▶ _Supplied passage_:

How low can you go?: How age-appropriate research methods can help identify behaviours in children from an earlier age.

Owen Waddington, Psychology, University of Manchester, 2018 Cohort

Asking for help from others is something we do all the time, and children are certainly no strangers to it. They request help with their homework, cutting up their food, and even with the simplest of things like tying their shoelaces (thank goodness for Velcro). But there are rules in place when requesting help which, if breached, can land you in hot water. If I ask you to pass the salt at the dinner table, for example, you pretty much have to comply. On the other hand, if I ask you to drive to the local store to buy me more pepper, leaving your dinner to go cold, you are likely to complain and quite rightly so. Likewise, we know from The Boy Who Cried Wolf that making false claims, like asking for help when you do not actually need it, can end poorly. The upshot being that as adults we have learned when we should and should not ask others for help. But when does this awareness develop in children?

Armed with this question, my next step was to find a way to test it. There were many methods to choose from, all with their own pros and cons. But the problem with using more traditional methods, like interviewing for instance, is that they tend to be overly demanding for young children due to the child’s limited vocabulary. Honestly, is it fair to expect a 3-year-old to come up with an oral defence as to why they felt their request was justified? Surely not.

▶ _Data provided_:
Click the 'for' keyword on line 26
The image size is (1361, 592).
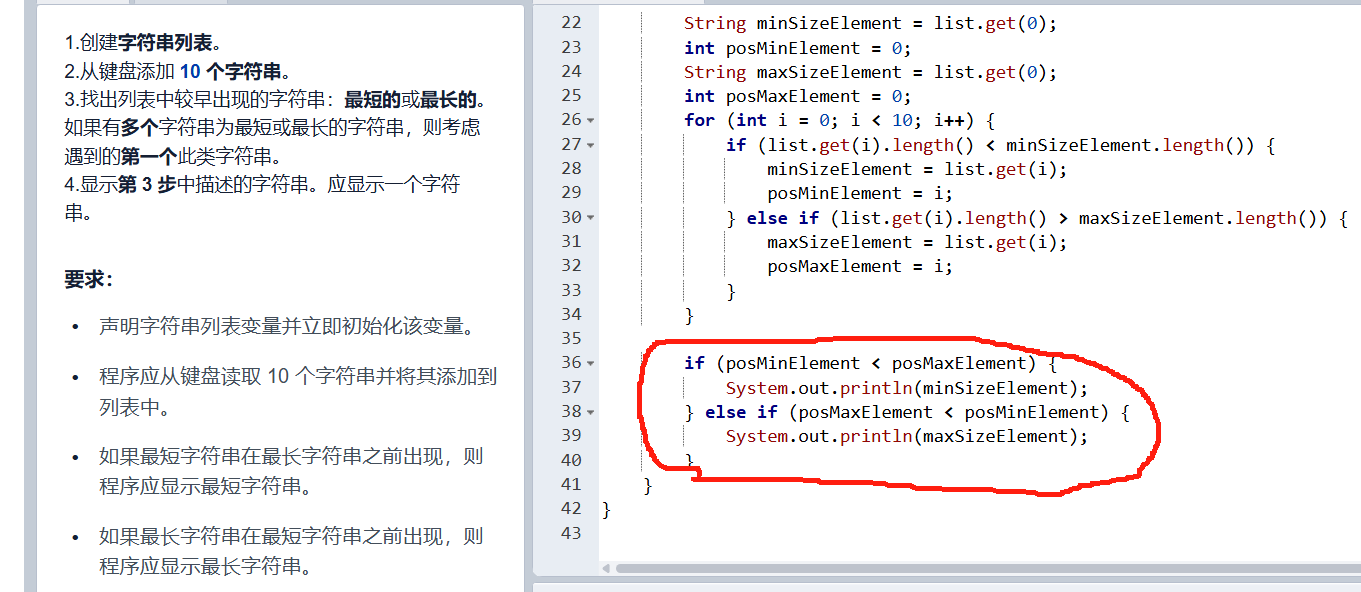[699, 121]
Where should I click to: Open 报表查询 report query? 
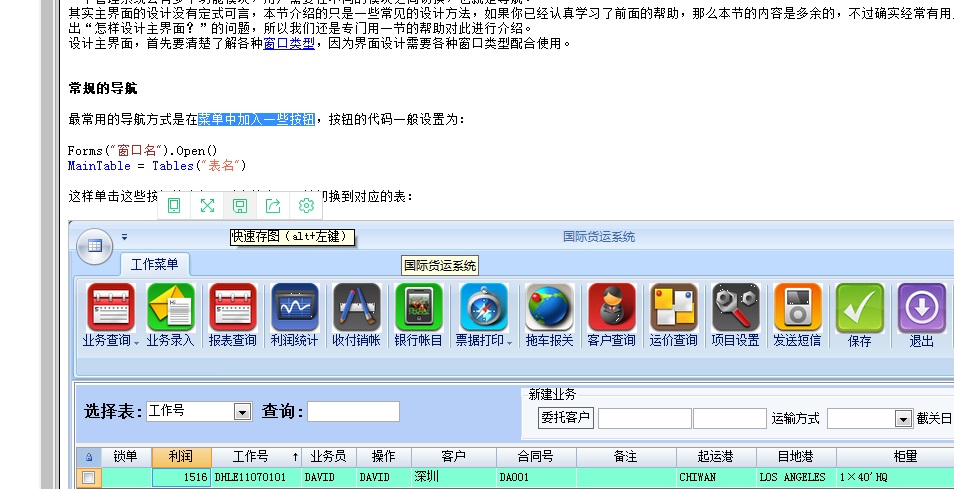[233, 308]
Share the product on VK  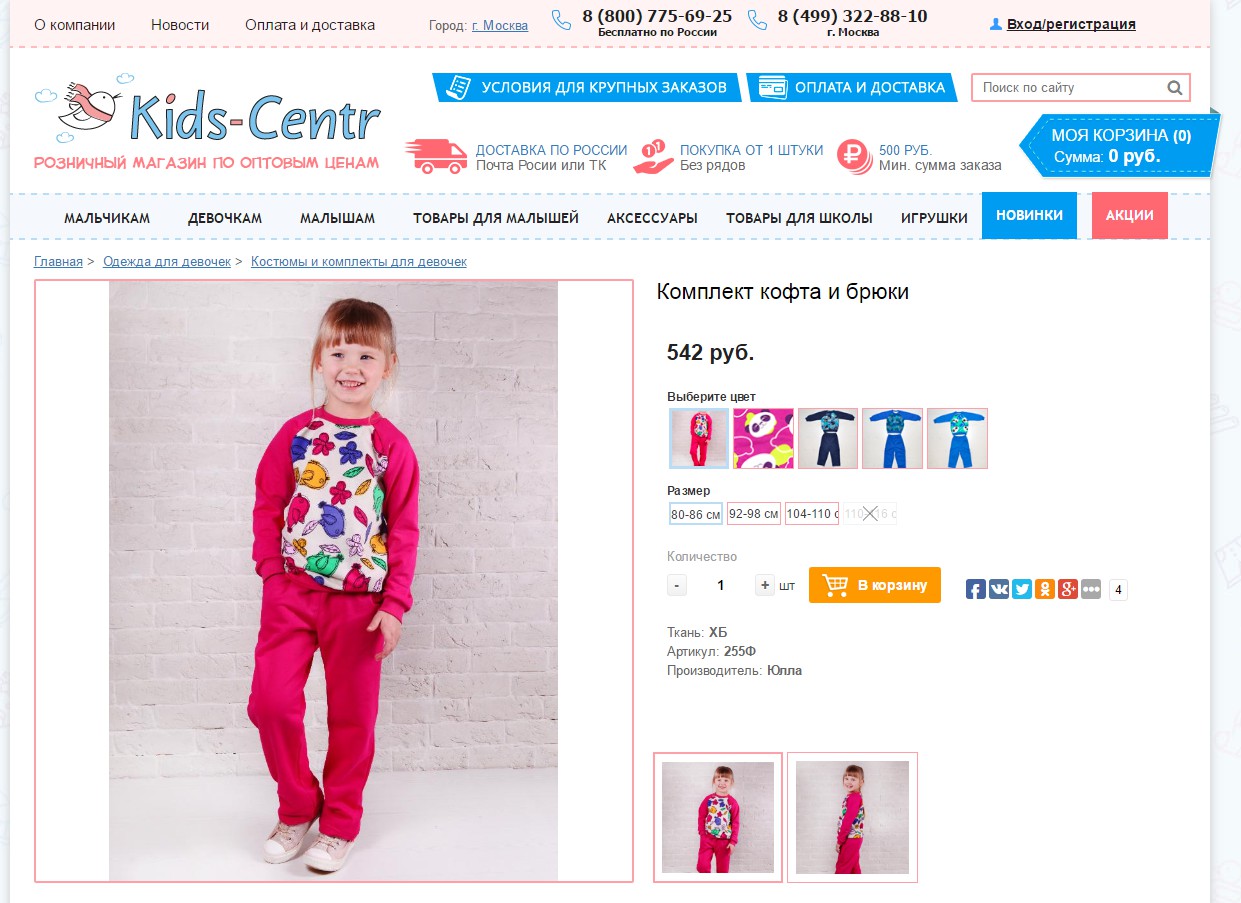click(999, 589)
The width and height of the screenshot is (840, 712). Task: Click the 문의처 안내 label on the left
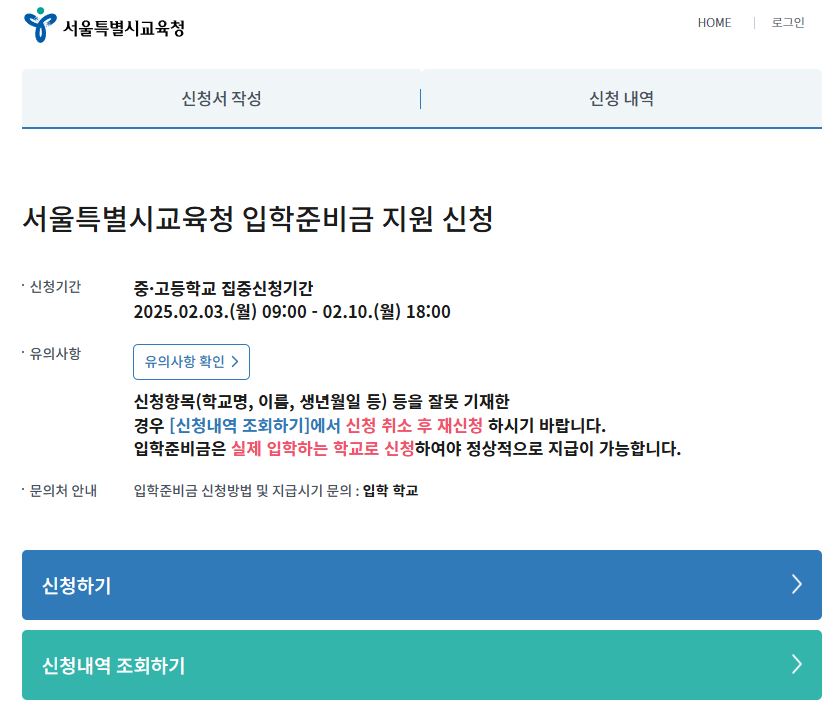62,492
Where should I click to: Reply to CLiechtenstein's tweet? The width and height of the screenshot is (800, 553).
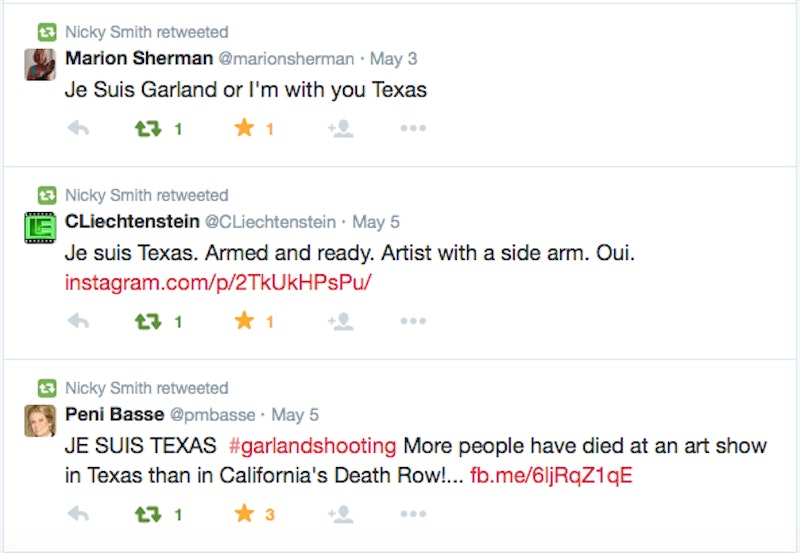coord(78,322)
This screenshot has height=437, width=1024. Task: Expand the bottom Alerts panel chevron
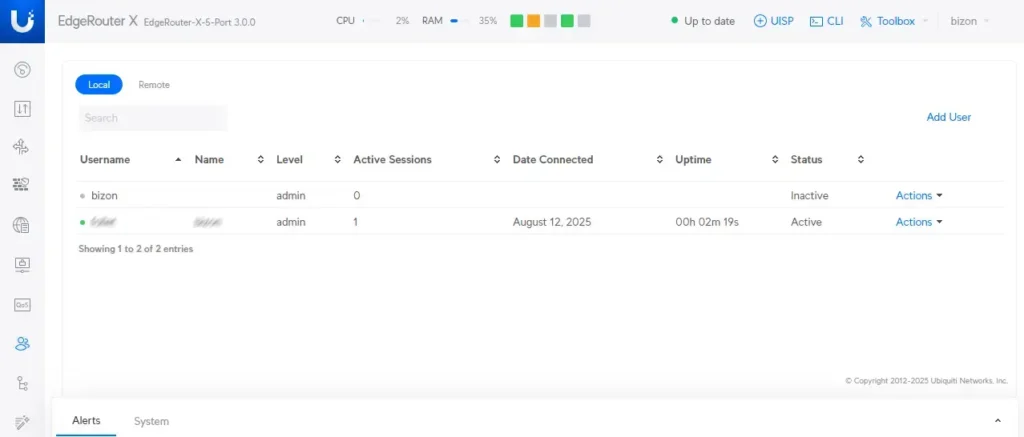(x=997, y=420)
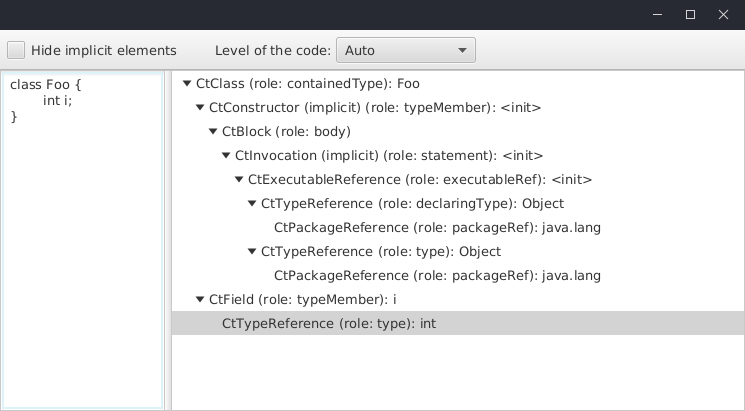Open the Level of the code dropdown
Image resolution: width=745 pixels, height=411 pixels.
pyautogui.click(x=406, y=50)
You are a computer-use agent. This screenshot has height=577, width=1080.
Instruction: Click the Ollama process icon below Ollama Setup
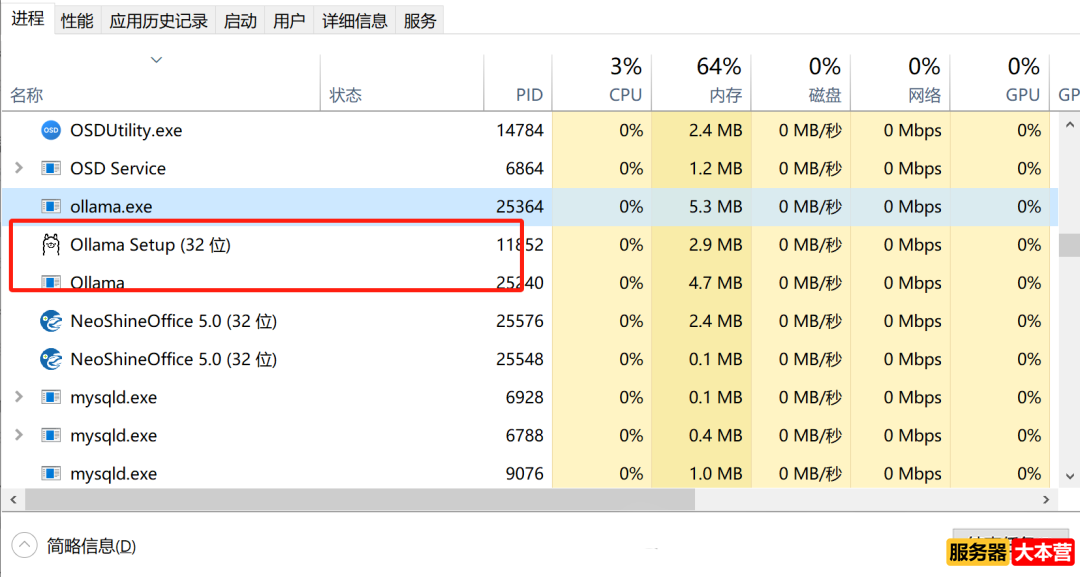tap(51, 283)
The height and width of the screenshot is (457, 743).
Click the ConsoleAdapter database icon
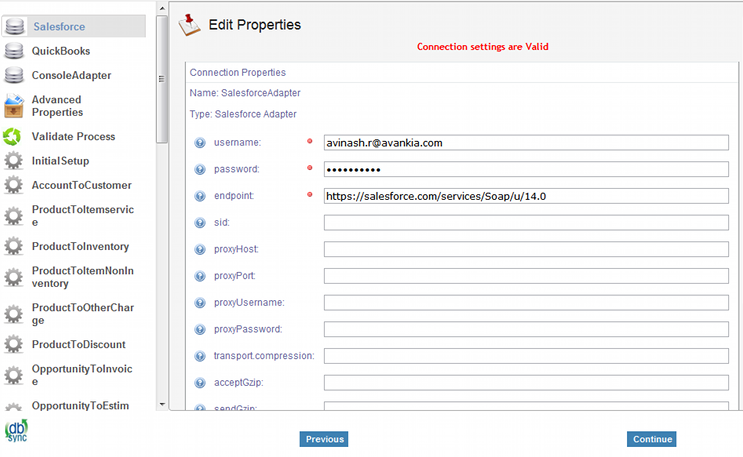(x=14, y=76)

▶ _Tasks and exercises_:
(1) In the piece on when children learn to ask for help, what reason does the writer give for interviewing being too demanding for young children?
(2) Extend the piece on when children learn to ask for help, picking up from where it stops.

▶ _Task-by-task answers_:
(1) Young children have a limited vocabulary.

(2)
My solution was to use technology. Specifically, a camera which could track young children’s body movements. Rather than bombarding them with questions, I could instead let their bodies do the talking. You have, I’m sure, seen how a child reacts when they know they have done something wrong. They often put their hands in their pockets and shrink down to show they are sorry. If they were to do this when knowingly asking too much of someone (as in the pepper example above) then this might suggest they have started to learn the rules behind requesting, and at a younger age than expected compared to if I had interviewed them.

But with novel technology came novel challenges. Never before had I used this type of equipment, much less analysed its output. Moreover, although I was aware of it, I had never personally engaged in Open Science which was something I felt ought to happen for greater transparency in my research. Finally, having an external supervisor meant that scheduling meetings required considerable organisation and planning on my part. The solution however was to persevere and remember that a PhD is, if nothing else, a learning experience.

Having now progressed into the second year of my PhD I’m currently preparing to present some of these data at various conferences which fills me with both excitement and apprehension in equal measure. I say some data because, as my supervisors would say, research is more a marathon than a sprint and data collection can oftentimes, as with my study, take longer than initial projections. For my own sanity it was therefore crucial that I learned to be adaptable and patient when conducting my research, self-assured that it will all come together in the end.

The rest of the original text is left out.